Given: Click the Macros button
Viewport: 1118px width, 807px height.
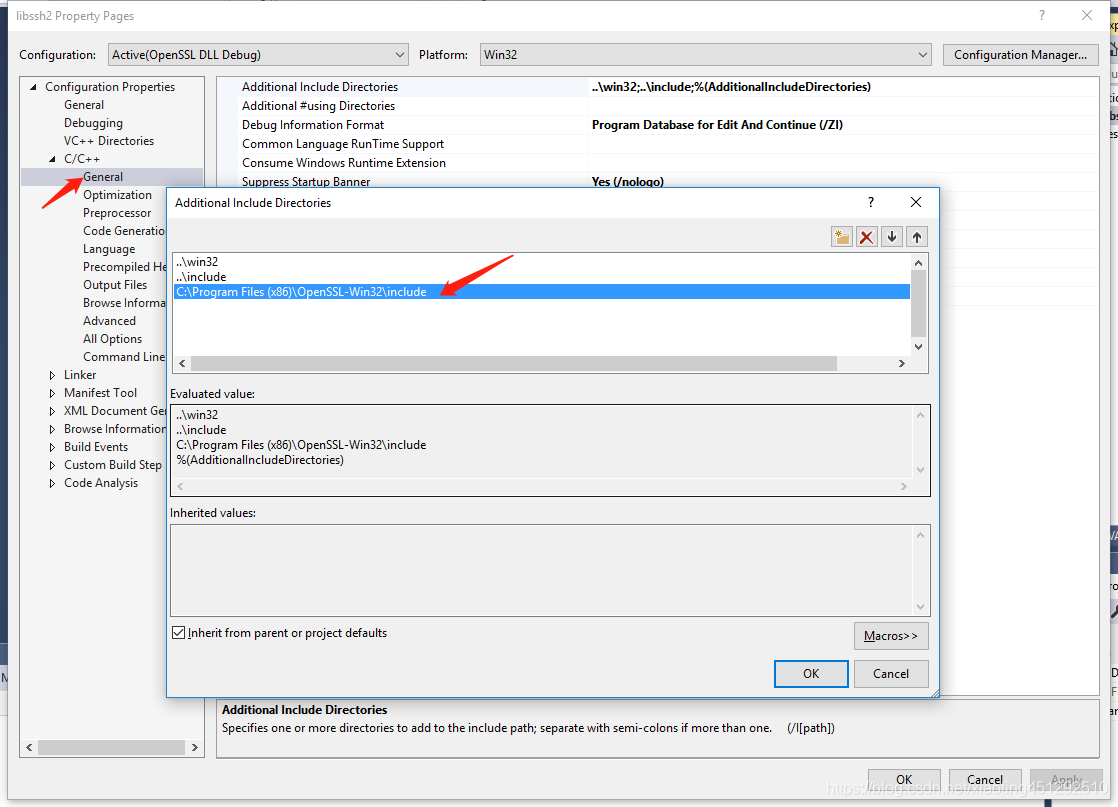Looking at the screenshot, I should (890, 635).
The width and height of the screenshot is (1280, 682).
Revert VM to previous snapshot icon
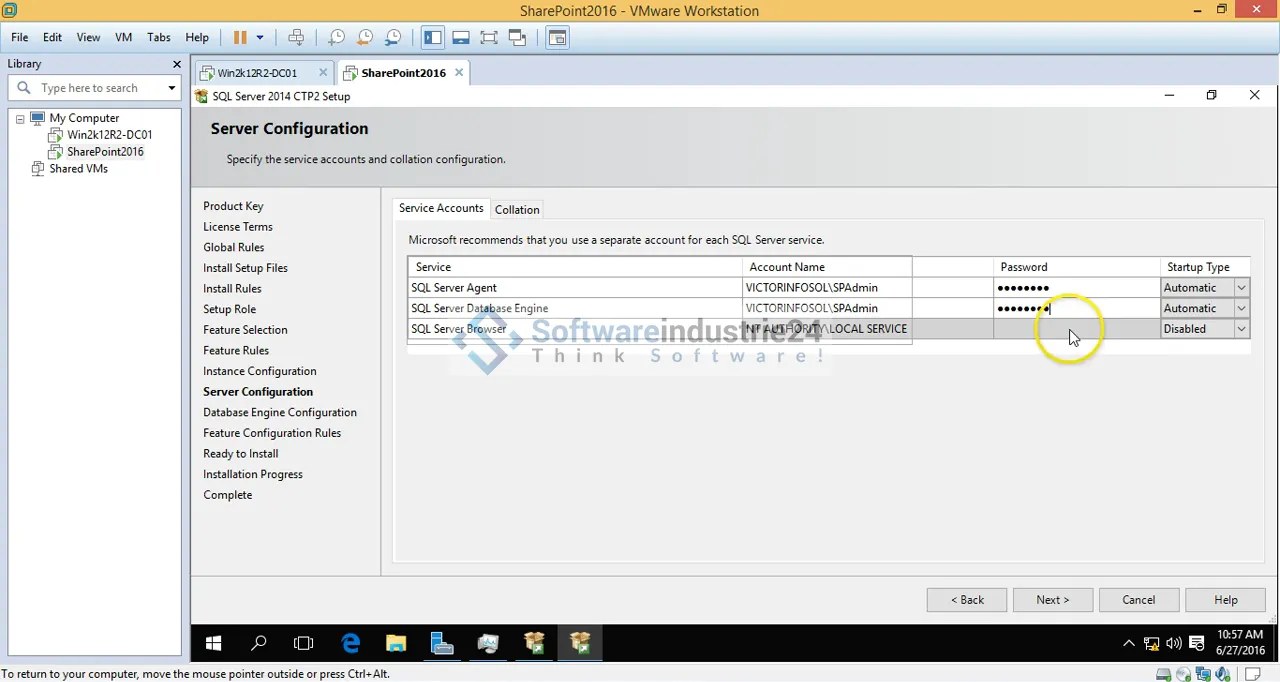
####
Work required: Once more, give the listing above exactly, leaving each picture out.

Exercise answer:
Given: Click the Macros button
Viewport: 1118px width, 807px height.
Looking at the screenshot, I should (890, 635).
The width and height of the screenshot is (1280, 682).
Revert VM to previous snapshot icon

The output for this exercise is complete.